Set exercise: Rewrite the records below as a numbered list, one line per item, and leave out any blank lines.

Source data:
◆ ◆ ◆ ◆

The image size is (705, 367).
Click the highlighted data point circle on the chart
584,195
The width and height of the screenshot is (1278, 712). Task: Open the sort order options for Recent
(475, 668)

◆ ◆ ◆ ◆

Solution to the exercise:
1. The image size is (705, 367).
2. Click the highlighted data point circle on the chart
3. 584,195
4. The width and height of the screenshot is (1278, 712). Task: Open the sort order options for Recent
5. (475, 668)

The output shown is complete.